Önceki gün AKP Genel Başkan Yardımcısı Abdullah Gül bütçede yaratılan faiz - dışı fazlanın revize edileceğini tekrarladı. Açıklama aynen şöyleydi, "öncelikli hedeflerimizden biri şüphesiz, kamu borç stokunun düşürülmesidir. Bu hedeften taviz vermemek şartıyla, bizim hükümetimiz döneminde reel faizlerde ve büyüme oranında beklenenden daha hızlı bir iyileşme olacağına inancımız tamdır. Böylece faiz - dışı fazlanın önümüzdeki yıllar için yüzde 6.5’tan daha az bir seviyeye indirilmesi konusunda IMF ile yapılacak müzakerelerin netice vereceğine inanıyoruz".
Önce açıklayalım: Bütçede faiz - dışı fazla bütçede, faiz harcamaları hariç, gelirlerin harcamaları geçmesi demek. Geçen yıl IMF bunun milli gelirin yüzde 5.5’u kadar fazla olmasını istemişti. Ve biz de yüzde 5.7 olarak gerçekleştirmiştik. Sonra IMF çıta yükseltti. Bu yıl hedef yüzde 6.5 oldu. Ve galiba ucu ucuna tutturacağız. 2003 hedefi yine yüzde 6.5
Şimdi AKP’nin açıklamasını dikkatlice yorumlayalım. Birincisi, hedef kamu borç stokunu düşürmek. Bundan taviz verilmiyor. Çok olumlu. İkincisi reel faizlerde düşüş isteniyor. Bu da programın ruhuyla örtüşüyor. Üçüncüsü, büyüme oranında bir artış arzulanıyor. Kendi iktidarları döneminde gerek faizlerde, gerekse büyümede "beklenenden daha öte" olumlu gelişmeler gözlenirse, faiz - dışı fazlanın da revize edilebileceği belirtiliyor. Yani bunu, hemen değil, olumlu gelişmeleri görürlerse yapacaklarını söylüyorlar. Özetle, önce iç borç dinamiklerinde olumlu bir gelişme bekleniyor. Nihayet, bunu kendi başlarına değil, IMF ile müzakere ederek yapacaklarını belirtiyorlar. Ki, bu da ne denli gerçekçi olduklarını gösteriyor.
2003 yılının kamu finansman dengelerine baktığımızda 73.3 milyar dolarlık toplam borç servisi görünüyor. Bunun da yüzde 14’ünün faiz - dışı fazla ile finanse edilmesi planlanıyor. Diyelim ki, AKP acele etti ve 2003 yılının faiz - dışı fazla hedefi revize edildi. Mesela yüzde 6.5’tan yüzde 5.5’a çekildi. Bu 1.6 milyar dolarlık bir ek kaynağın bulunmasını gerektirecektir.

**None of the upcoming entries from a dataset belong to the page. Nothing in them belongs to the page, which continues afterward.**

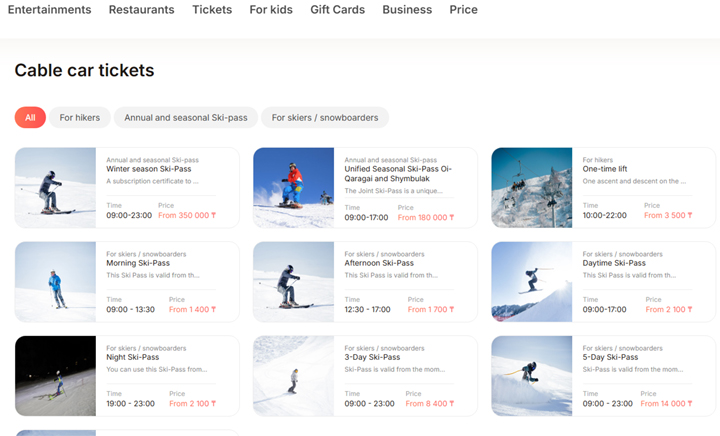Select the Afternoon Ski-Pass card title

click(379, 263)
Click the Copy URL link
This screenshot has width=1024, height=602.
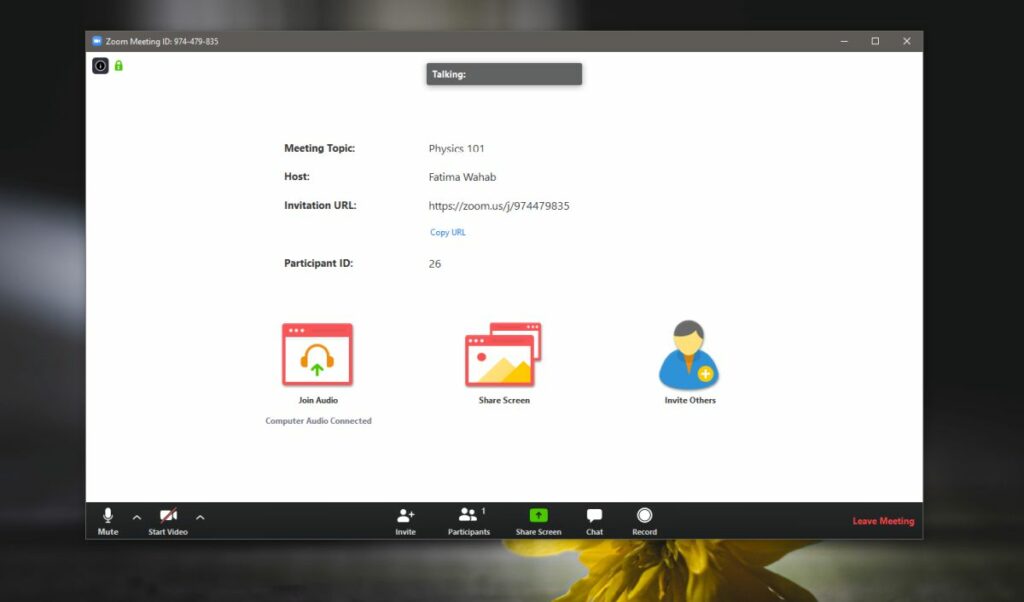tap(447, 231)
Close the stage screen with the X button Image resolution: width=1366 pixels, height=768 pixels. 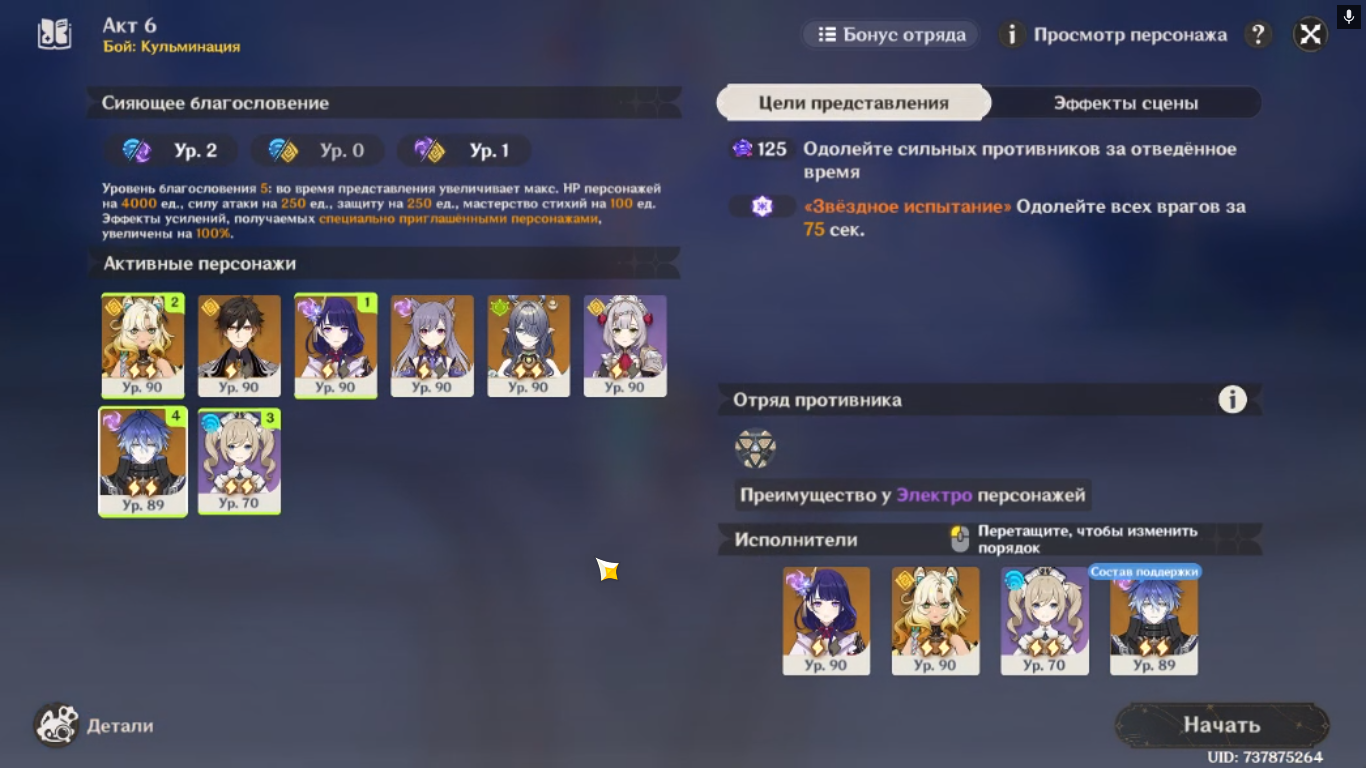point(1310,35)
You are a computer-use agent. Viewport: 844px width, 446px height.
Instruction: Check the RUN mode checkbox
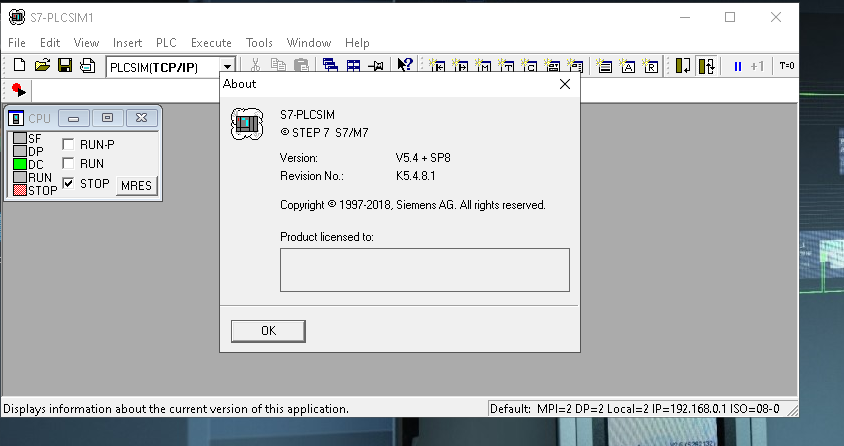tap(69, 163)
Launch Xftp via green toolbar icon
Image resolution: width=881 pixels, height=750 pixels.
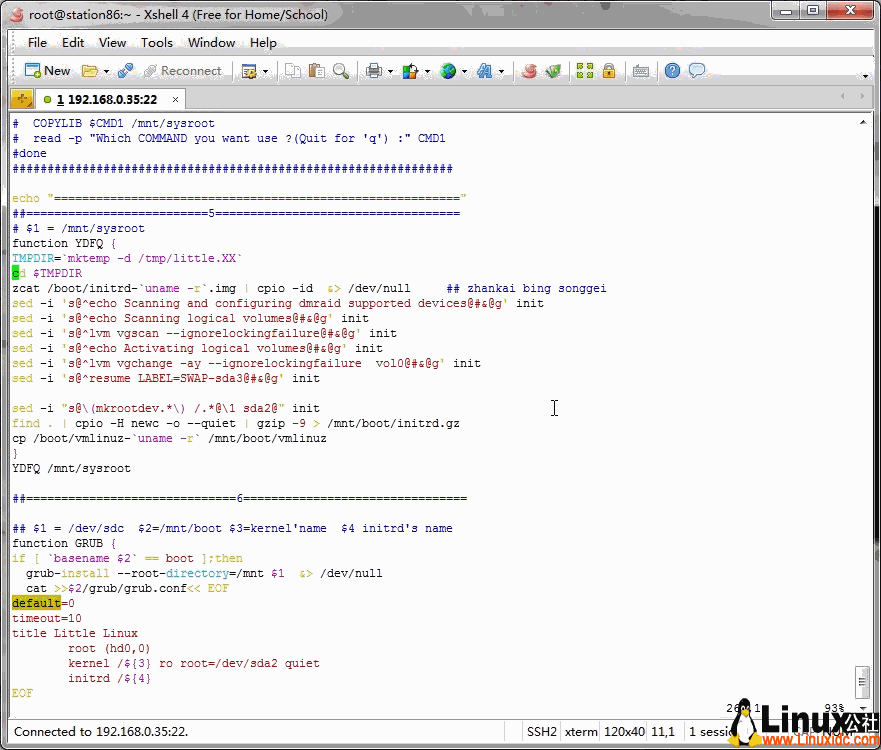point(553,71)
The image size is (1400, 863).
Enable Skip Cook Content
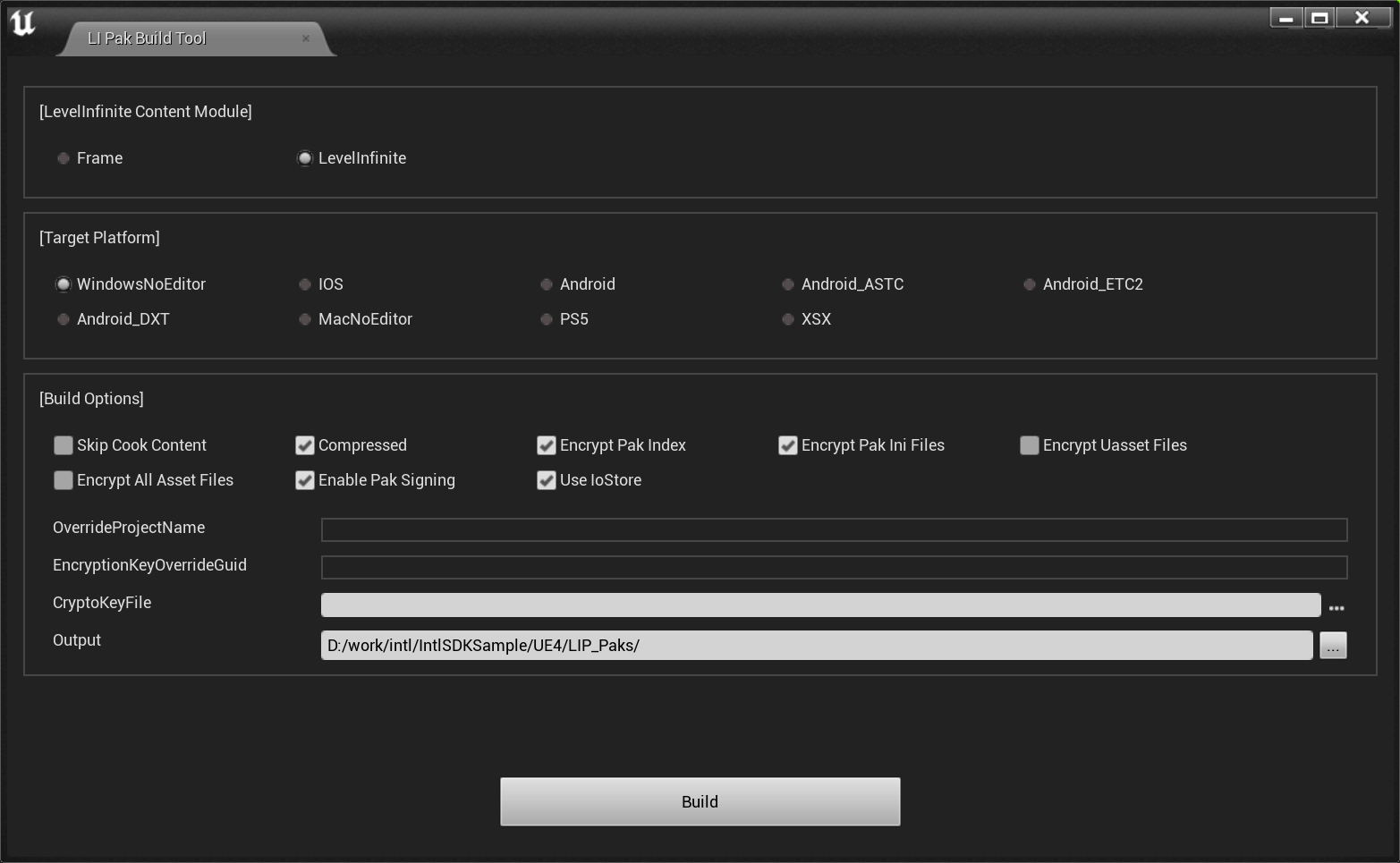point(63,444)
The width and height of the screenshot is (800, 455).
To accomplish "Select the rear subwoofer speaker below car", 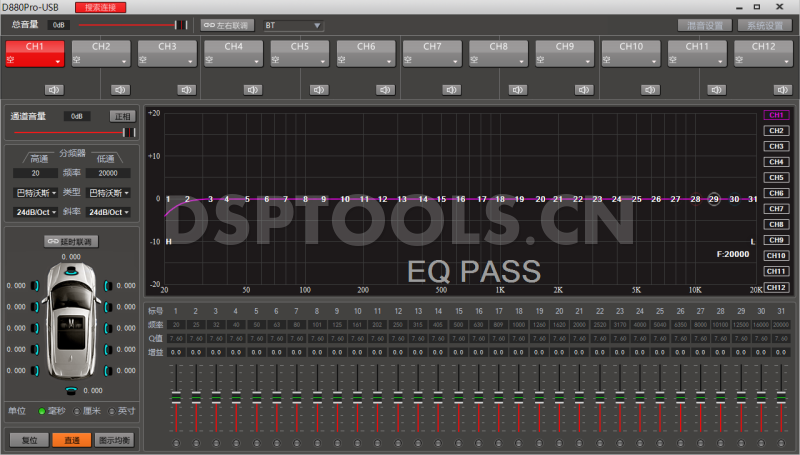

Öte yandan, gelecek yıl Hazine, yurtdışından resmi kesimden 3.4 milyar dolar, özel kesimden de 5.1 milyar dolar bulmayı hedefliyor. 1.7 milyar dolarlık da özelleştirme umuyor. Bütün bunlar ise biraz zor. Bu nedenle AKP’ye faiz - dışı hedefte gevşeme için pek bir olanak kalmıyor. Aksine daha sıkı bir maliye politikası kaçınılmaz görünüyor.
İkinci bir noktayı daha belirtelim, Irak’a müdahale olursa bunun kamu finansman yükü 8 milyar doları bulabilir. Böylesi bir dönemde, değil faiz - dışı fazlayı gevşetmek, yurtdışından 10 - 12 milyar dolar taze kaynak, hatta bir miktar da hibe gerekecektir.
Elbette daha sonraki yıllarda faiz - dışı hedef gevşemeli. Kaldı ki, oldukça olumsuz bir konjonktüre giren Brezilya için bile IMF, faiz - dışı fazla hedefi olarak, milli gelirin 3.5’ini koşul koydu. Üstelik faiz - dışı fazla yaratmak bir fedakarlıktır. Ülke sağlıktan, eğitimden, altyapıdan fedakarlık yapmaktadır. Borcuna sadakatini gösteren biçimde devlet tasarruf yapmaktadır. Ama bunun bir sınırı vardır. Çok zorlanırsa patlar!